Personal data of EU citizens is also protected in third countries
Die The new, harmonised EU General Data Protection Regulation came into force on May 24, 2016 and is applicable from May 24, 2018 without a further transition period. This is a reason for us to take a closer look at the General Data Protection Regulation in a series of articles.
What is covered by data protection?
In principle, it can be stated that the regulation concerns all information relating to an identified or identifiable natural person. The extent to which this data is personal, encrypted, or sensitive is irrelevant in this initial analysis. All data that does not relate to natural persons is therefore ineligible for data protection. Other regulations, such as copyright law, still apply, of course.
This means, for example, that meteorological measurements such as temperature, amount of precipitation, etc. do not have to be taken into account as part of data protection. In addition, legal persons do not enjoy the same protection as natural persons. However, not all legal entities are equal in this regard. If a legal entity is closely associated with a specific shareholder — for example, has their name in the company name and does not employ any other employees — there is suddenly a direct connection between the information about the company and the natural person of the shareholder. This clear rule is already what must be taken into account and what is not partially softened and data on legal entities is also covered by law.
Central to this analysis is therefore whether data can be attributed to a natural person. This data assignment to a person can be possible via a direct link in the data model (identification) or via detours (identifiability). The potential that data could be assigned to a specific person is therefore sufficient. It is irrelevant whether the options are used in practice.

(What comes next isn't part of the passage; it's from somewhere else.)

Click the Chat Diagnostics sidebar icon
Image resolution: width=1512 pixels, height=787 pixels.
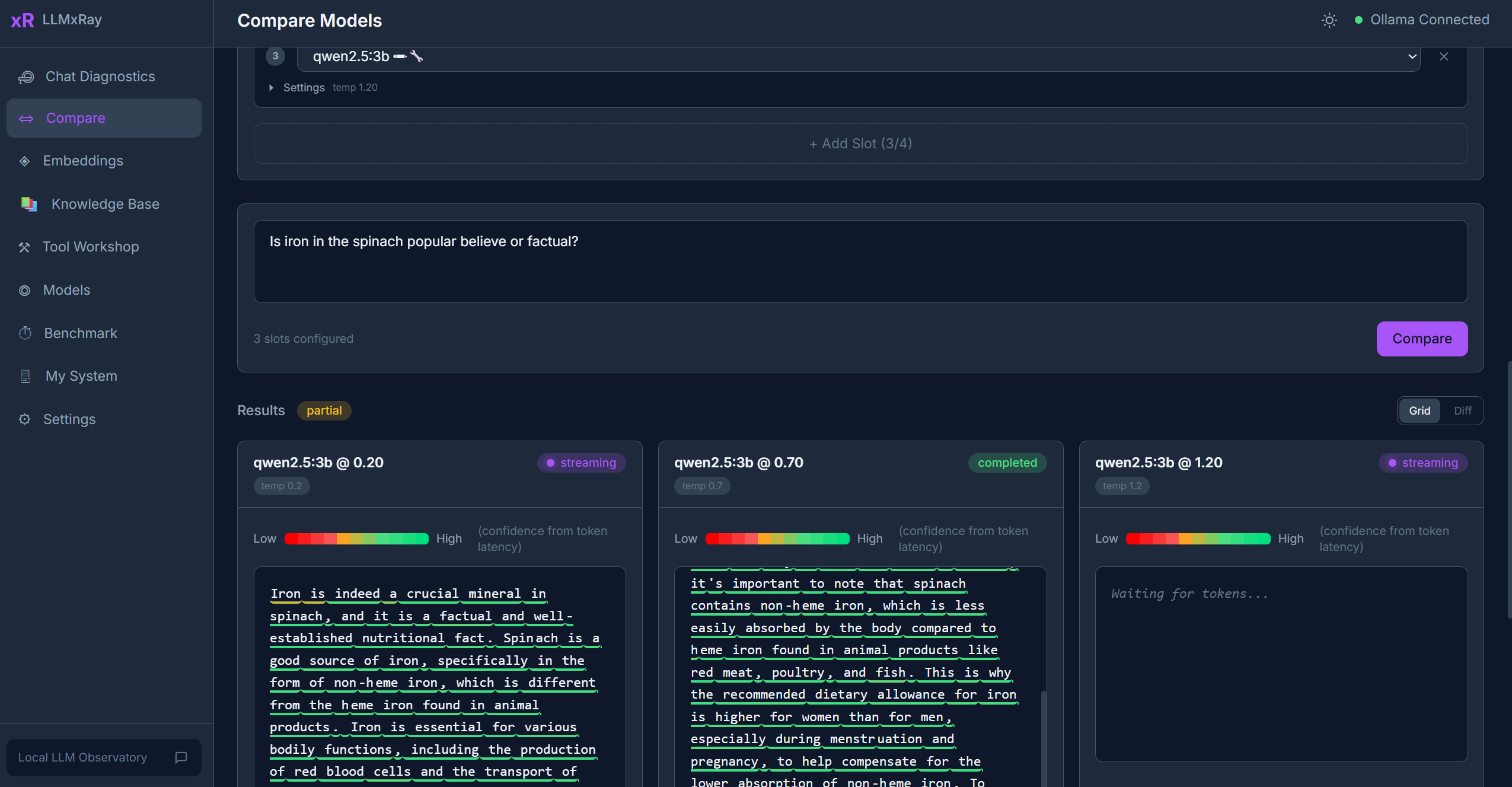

EU citizens are also protected in third countries
A key change in the EU General Data Protection Regulation is that the data of persons residing in the EU - regardless of their nationality - is also protected in third countries. For companies in Switzerland, for example, the EU General Data Protection Regulation will therefore apply to data from EU persons in addition to Swiss data protection legislation from May 24, 2018. Which data protection legislation is to be applied is primarily based on the market location principle (similar to value added tax). For example, if a company offers products to customers in a web shop and therefore keeps the contact details of EU persons in CRM, this is enough that these companies are also subject to EU law and can be prosecuted with heavy fines from the EU. Services that are provided locally, such as hairdressing salons, dentists, etc., are not covered by the European GDPR in Switzerland.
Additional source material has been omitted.